Really, it's absolutely stunning to me how this team has managed to do so well with really only about 3 or 4 good players. 

Everyone outside of LBJ, Z, AV, and Gibson is junk.


----------



## futuristxen (Jun 26, 2003)

Gooden looked like he was pressing early. Hopefully when he comes back in he'll be settled down. I didn't realize he'd only scored 1 point in the previous 2 games. That's probably why he's pressing.

Going to need to force the Blazers into some misses. But right now this is basically like playing Phoenix. Going to need to pick things up offensively.


----------



## Brandname (May 24, 2006)

Gibson is awesome.


----------



## Brandname (May 24, 2006)

Oh man, Simmons just got abused by Channing Frye. I think we found out why Simmons hasn't been playing.


----------



## Brandname (May 24, 2006)

Nice boxout by Lebron there.


----------



## Brandname (May 24, 2006)

Actually quite like the lineup with the 2 shooters out there. It really spreads the offense for Lebron to do his thing.


----------



## futuristxen (Jun 26, 2003)

With the way the Blazers are shooting, Lebron could get 20 rebounds tonight!


----------



## futuristxen (Jun 26, 2003)

Brandname said:


> Oh man, Simmons just got abused by Channing Frye. I think we found out why Simmons hasn't been playing.


I like some of what I see from Simmons. He has the athleticism to be effective with Lebron. Mike Brown just needs to teach him defensive principles. Not sure who I like more between him and Dwayne Jones. Probably Jones, just because of how relentless he is in going after rebounds.


----------



## Brandname (May 24, 2006)

futuristxen said:


> With the way the Blazers are shooting, Lebron could get 20 rebounds tonight!


It sure seems like he's focusing on it more tonight, huh?

Maybe he's trying to pick up the slack for AV's absence. Incredible to think that he has the ability to put up his own production and STILL pick up slack.


----------



## Brandname (May 24, 2006)

Man is Greg Oden lucky or what? The first overall pick is going to such a good young team who just so happens to have a huge hole at his position.


----------



## Brandname (May 24, 2006)

Hahaha, what a bull**** makeup call.


----------



## Brandname (May 24, 2006)

lol, amazing how this team is just not good at all without Lebron.


----------



## futuristxen (Jun 26, 2003)

Yeah the Blazers are going to be ridiculous next year. Even if all Oden gives them is rebounding and shotblocking. But I think Oden is going to be a once in a lifetime player. And he's going to be in the perfect situation. The Blazers don't need to make any moves. Just play him with all those athletic shooters.

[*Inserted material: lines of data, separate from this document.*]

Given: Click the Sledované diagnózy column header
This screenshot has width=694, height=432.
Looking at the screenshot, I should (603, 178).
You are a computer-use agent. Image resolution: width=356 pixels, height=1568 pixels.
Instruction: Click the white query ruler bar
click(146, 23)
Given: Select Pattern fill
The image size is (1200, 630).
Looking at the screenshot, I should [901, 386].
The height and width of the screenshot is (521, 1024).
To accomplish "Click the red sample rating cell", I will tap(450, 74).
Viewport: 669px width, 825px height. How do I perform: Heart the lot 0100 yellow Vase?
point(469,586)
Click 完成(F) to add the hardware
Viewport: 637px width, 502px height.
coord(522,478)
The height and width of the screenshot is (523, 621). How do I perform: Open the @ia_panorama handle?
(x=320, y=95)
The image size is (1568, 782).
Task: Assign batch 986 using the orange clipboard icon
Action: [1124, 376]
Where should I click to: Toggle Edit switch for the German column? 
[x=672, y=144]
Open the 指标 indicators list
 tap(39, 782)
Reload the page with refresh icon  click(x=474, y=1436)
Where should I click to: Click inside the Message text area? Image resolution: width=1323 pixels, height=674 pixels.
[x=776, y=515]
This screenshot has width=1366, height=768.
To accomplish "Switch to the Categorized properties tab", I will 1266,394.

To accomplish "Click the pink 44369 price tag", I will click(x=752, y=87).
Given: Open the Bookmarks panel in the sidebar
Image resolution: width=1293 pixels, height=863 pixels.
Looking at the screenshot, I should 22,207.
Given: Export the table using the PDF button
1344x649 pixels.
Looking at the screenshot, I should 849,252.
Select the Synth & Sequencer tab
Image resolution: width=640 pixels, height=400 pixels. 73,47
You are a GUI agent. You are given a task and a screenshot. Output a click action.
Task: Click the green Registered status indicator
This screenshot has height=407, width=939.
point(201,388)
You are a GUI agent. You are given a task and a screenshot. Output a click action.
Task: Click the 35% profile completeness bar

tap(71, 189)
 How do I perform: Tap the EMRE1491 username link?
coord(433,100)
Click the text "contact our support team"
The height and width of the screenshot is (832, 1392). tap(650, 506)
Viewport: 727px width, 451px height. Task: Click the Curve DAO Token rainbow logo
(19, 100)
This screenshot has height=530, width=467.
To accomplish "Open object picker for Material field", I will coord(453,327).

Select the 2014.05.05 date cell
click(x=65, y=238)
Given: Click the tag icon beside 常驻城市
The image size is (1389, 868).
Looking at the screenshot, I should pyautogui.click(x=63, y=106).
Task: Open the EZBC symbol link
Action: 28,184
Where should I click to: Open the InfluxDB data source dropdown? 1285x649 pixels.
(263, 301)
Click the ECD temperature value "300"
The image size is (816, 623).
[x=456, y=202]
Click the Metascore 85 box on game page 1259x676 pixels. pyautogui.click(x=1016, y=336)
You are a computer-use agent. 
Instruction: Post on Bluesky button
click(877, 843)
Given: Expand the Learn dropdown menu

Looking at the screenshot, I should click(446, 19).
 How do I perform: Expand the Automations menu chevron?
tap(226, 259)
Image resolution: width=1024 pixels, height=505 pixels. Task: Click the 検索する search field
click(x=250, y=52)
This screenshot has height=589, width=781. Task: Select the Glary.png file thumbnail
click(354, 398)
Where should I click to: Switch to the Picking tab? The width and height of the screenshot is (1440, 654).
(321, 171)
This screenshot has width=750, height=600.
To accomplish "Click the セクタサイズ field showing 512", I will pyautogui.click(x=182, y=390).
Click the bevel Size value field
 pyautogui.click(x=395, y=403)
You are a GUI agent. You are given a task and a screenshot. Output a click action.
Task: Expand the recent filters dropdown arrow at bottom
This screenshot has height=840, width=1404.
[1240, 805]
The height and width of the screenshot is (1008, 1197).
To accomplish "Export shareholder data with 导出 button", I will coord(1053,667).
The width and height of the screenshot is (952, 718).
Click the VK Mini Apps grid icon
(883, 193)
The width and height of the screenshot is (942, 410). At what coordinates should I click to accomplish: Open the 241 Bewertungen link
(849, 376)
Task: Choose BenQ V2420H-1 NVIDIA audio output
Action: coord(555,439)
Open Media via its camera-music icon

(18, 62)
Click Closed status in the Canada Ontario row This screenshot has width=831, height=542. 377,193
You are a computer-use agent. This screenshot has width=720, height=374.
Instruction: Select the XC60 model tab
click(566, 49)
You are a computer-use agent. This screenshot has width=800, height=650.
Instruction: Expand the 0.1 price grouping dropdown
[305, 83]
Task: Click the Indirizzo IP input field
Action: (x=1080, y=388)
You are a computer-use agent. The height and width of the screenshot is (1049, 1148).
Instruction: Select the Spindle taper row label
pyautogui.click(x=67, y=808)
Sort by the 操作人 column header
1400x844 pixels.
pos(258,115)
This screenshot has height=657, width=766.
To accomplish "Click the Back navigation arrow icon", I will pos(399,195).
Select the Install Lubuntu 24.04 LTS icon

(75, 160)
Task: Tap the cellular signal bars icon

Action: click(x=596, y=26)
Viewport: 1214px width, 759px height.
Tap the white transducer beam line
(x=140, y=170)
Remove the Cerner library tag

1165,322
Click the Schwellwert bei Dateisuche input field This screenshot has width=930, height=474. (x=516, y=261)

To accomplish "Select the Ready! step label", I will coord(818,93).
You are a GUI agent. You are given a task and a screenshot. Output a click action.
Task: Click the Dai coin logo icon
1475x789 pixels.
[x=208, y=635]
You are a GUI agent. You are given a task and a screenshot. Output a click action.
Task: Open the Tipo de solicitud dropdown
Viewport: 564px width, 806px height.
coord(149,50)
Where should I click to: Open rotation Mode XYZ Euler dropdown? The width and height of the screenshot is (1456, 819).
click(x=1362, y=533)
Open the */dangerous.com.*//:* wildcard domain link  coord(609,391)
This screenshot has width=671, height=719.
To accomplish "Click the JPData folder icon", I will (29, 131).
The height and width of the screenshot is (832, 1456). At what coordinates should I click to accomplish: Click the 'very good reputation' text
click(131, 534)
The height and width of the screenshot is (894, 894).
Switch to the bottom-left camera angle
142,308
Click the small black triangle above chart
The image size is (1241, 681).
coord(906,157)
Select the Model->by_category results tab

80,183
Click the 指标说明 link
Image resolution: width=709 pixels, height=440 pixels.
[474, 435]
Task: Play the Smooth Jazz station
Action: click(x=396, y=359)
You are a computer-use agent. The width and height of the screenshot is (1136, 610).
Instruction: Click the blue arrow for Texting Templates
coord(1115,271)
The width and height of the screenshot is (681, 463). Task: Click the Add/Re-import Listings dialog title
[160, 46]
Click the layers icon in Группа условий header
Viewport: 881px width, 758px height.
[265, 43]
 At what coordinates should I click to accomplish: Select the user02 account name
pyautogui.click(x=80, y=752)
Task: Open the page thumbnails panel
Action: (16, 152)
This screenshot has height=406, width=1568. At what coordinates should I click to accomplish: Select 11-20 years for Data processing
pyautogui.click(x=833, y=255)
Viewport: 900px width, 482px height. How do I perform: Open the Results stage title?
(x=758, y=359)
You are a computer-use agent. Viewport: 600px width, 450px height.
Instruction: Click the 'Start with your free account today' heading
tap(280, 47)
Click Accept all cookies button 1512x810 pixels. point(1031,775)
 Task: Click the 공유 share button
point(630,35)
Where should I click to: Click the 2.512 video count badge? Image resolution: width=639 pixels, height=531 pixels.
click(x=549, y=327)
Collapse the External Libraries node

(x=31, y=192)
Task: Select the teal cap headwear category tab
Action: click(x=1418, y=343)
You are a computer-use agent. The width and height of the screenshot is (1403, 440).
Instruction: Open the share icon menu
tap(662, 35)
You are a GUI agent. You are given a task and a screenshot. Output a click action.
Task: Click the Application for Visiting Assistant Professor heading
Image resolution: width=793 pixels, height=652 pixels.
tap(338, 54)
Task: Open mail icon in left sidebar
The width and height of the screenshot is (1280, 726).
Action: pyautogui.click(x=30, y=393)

They were talking about Rudy Fernandes earlier. Why do the Blazers have all of these good young shooters and guards? And we only have one? How come teams like Golden state and Portland are hogging all of the wing players in the league!

We just need one


----------



## Brandname (May 24, 2006)

Our offense so painful, lol.


----------



## Brandname (May 24, 2006)

Haha, Gooden is the king of soft fouls for the And-1.


----------



## Brandname (May 24, 2006)

No wonder we have no chance of making any trades with anyone. lol


----------



## Brandname (May 24, 2006)

You know, no wonder Damon got frustrated at the beginning of the year because he wasn't in the rotation. He's one of the only guys on the team who can shoot. I find myself wishing he was in the game now.


----------



## Brandname (May 24, 2006)

Good to see some fire from Mike Brown there.


----------



## Brandname (May 24, 2006)

Oh wonderful, Lebron limping a bit.


----------



## futuristxen (Jun 26, 2003)

eesh. Doesn't look serious for Lebron, probably just wanted to go and get treatment since it was so close to halftime. Obviously the Cavs would be lottery bound if he gets injured.


----------



## Brandname (May 24, 2006)

futuristxen said:


> eesh. Doesn't look serious for Lebron, probably just wanted to go and get treatment since it was so close to halftime. Obviously the Cavs would be lottery bound if he gets injured.


Yeah I didn't think it looked bad either.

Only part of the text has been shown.